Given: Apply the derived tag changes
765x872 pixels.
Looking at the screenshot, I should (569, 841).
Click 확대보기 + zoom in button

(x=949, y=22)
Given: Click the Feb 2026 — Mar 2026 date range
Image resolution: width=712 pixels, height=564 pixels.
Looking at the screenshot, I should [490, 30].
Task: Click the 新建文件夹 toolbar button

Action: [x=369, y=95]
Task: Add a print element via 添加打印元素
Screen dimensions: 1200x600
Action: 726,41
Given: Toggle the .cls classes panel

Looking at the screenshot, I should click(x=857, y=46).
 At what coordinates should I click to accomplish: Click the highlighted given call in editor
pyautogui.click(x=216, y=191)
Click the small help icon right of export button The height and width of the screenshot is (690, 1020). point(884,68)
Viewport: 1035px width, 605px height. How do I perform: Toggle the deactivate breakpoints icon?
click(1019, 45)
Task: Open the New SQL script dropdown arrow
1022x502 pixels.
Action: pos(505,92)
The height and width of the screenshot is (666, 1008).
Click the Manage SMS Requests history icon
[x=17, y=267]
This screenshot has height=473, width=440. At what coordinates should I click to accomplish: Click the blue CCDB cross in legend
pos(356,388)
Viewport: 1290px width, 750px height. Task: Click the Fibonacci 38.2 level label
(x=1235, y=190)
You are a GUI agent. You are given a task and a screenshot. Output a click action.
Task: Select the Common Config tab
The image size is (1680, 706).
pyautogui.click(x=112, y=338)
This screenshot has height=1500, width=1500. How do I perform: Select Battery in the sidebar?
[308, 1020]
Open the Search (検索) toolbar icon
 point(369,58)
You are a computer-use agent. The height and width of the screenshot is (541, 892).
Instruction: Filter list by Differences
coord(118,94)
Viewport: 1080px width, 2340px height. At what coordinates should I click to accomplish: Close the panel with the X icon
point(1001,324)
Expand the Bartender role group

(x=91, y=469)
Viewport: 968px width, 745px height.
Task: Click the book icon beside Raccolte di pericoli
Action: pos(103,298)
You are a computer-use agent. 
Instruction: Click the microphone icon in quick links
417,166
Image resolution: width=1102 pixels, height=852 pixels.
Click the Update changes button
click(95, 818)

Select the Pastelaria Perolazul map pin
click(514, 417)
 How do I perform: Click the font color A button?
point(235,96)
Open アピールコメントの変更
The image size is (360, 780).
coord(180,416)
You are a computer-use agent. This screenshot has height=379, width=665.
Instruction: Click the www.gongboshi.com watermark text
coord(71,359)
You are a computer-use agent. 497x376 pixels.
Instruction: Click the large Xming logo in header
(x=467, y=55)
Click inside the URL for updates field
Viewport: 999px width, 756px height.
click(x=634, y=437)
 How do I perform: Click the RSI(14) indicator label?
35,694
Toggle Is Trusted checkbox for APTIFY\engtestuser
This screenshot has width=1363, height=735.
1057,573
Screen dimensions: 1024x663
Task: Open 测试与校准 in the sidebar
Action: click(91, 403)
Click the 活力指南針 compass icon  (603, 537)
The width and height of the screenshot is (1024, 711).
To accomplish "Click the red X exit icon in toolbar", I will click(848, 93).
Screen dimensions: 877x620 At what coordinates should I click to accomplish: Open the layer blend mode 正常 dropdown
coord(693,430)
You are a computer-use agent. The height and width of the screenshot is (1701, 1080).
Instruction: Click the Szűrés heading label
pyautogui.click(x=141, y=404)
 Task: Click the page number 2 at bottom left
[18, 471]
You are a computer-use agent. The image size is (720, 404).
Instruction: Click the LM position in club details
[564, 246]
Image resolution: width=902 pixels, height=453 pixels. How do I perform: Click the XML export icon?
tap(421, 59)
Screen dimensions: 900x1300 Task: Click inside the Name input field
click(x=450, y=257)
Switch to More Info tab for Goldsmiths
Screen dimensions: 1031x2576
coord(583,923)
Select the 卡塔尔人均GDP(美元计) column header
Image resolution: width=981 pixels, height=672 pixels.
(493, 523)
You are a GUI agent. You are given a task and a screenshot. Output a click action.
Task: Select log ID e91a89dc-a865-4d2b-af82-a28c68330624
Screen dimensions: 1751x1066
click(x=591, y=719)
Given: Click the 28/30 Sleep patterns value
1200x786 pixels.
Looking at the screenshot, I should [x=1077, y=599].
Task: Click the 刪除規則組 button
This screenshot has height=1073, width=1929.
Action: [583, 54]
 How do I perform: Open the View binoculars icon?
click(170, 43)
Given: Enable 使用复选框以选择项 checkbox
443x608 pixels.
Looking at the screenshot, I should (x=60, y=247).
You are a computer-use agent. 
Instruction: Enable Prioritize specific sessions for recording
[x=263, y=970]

• • • • • • •

Word for word, repeat every record.

Given: Apply the derived tag changes
765x872 pixels.
Looking at the screenshot, I should (569, 841).
Click 확대보기 + zoom in button

(x=949, y=22)
Given: Click the Feb 2026 — Mar 2026 date range
Image resolution: width=712 pixels, height=564 pixels.
Looking at the screenshot, I should [490, 30].
Task: Click the 新建文件夹 toolbar button

Action: [x=369, y=95]
Task: Add a print element via 添加打印元素
Screen dimensions: 1200x600
Action: 726,41
Given: Toggle the .cls classes panel

Looking at the screenshot, I should click(x=857, y=46).
 At what coordinates should I click to accomplish: Click the highlighted given call in editor
pyautogui.click(x=216, y=191)
Click the small help icon right of export button The height and width of the screenshot is (690, 1020). point(884,68)
Viewport: 1035px width, 605px height. How do I perform: Toggle the deactivate breakpoints icon?
click(1019, 45)
Task: Open the New SQL script dropdown arrow
1022x502 pixels.
Action: pos(505,92)
The height and width of the screenshot is (666, 1008).
Click the Manage SMS Requests history icon
[x=17, y=267]
This screenshot has height=473, width=440. At what coordinates should I click to accomplish: Click the blue CCDB cross in legend
pos(356,388)
Viewport: 1290px width, 750px height. Task: Click the Fibonacci 38.2 level label
(x=1235, y=190)
You are a GUI agent. You are given a task and a screenshot. Output a click action.
Task: Select the Common Config tab
The image size is (1680, 706).
pyautogui.click(x=112, y=338)
This screenshot has height=1500, width=1500. How do I perform: Select Battery in the sidebar?
[308, 1020]
Open the Search (検索) toolbar icon
 point(369,58)
You are a computer-use agent. The height and width of the screenshot is (541, 892).
Instruction: Filter list by Differences
coord(118,94)
Viewport: 1080px width, 2340px height. At what coordinates should I click to accomplish: Close the panel with the X icon
point(1001,324)
Expand the Bartender role group

(x=91, y=469)
Viewport: 968px width, 745px height.
Task: Click the book icon beside Raccolte di pericoli
Action: pos(103,298)
You are a computer-use agent. 
Instruction: Click the microphone icon in quick links
417,166
Image resolution: width=1102 pixels, height=852 pixels.
Click the Update changes button
click(95, 818)

Select the Pastelaria Perolazul map pin
click(514, 417)
 How do I perform: Click the font color A button?
point(235,96)
Open アピールコメントの変更
The image size is (360, 780).
coord(180,416)
You are a computer-use agent. This screenshot has height=379, width=665.
Instruction: Click the www.gongboshi.com watermark text
coord(71,359)
You are a computer-use agent. 497x376 pixels.
Instruction: Click the large Xming logo in header
(x=467, y=55)
Click inside the URL for updates field
Viewport: 999px width, 756px height.
click(x=634, y=437)
 How do I perform: Click the RSI(14) indicator label?
35,694
Toggle Is Trusted checkbox for APTIFY\engtestuser
This screenshot has width=1363, height=735.
1057,573
Screen dimensions: 1024x663
Task: Open 测试与校准 in the sidebar
Action: click(91, 403)
Click the 活力指南針 compass icon  (603, 537)
The width and height of the screenshot is (1024, 711).
To accomplish "Click the red X exit icon in toolbar", I will click(848, 93).
Screen dimensions: 877x620 At what coordinates should I click to accomplish: Open the layer blend mode 正常 dropdown
coord(693,430)
You are a computer-use agent. The height and width of the screenshot is (1701, 1080).
Instruction: Click the Szűrés heading label
pyautogui.click(x=141, y=404)
 Task: Click the page number 2 at bottom left
[18, 471]
You are a computer-use agent. The image size is (720, 404).
Instruction: Click the LM position in club details
[564, 246]
Image resolution: width=902 pixels, height=453 pixels. How do I perform: Click the XML export icon?
tap(421, 59)
Screen dimensions: 900x1300 Task: Click inside the Name input field
click(x=450, y=257)
Switch to More Info tab for Goldsmiths
Screen dimensions: 1031x2576
coord(583,923)
Select the 卡塔尔人均GDP(美元计) column header
Image resolution: width=981 pixels, height=672 pixels.
(493, 523)
You are a GUI agent. You are given a task and a screenshot. Output a click action.
Task: Select log ID e91a89dc-a865-4d2b-af82-a28c68330624
Screen dimensions: 1751x1066
click(x=591, y=719)
Given: Click the 28/30 Sleep patterns value
1200x786 pixels.
Looking at the screenshot, I should [x=1077, y=599].
Task: Click the 刪除規則組 button
This screenshot has height=1073, width=1929.
Action: [583, 54]
 How do I perform: Open the View binoculars icon?
click(170, 43)
Given: Enable 使用复选框以选择项 checkbox
443x608 pixels.
Looking at the screenshot, I should (x=60, y=247).
You are a computer-use agent. 
Instruction: Enable Prioritize specific sessions for recording
[x=263, y=970]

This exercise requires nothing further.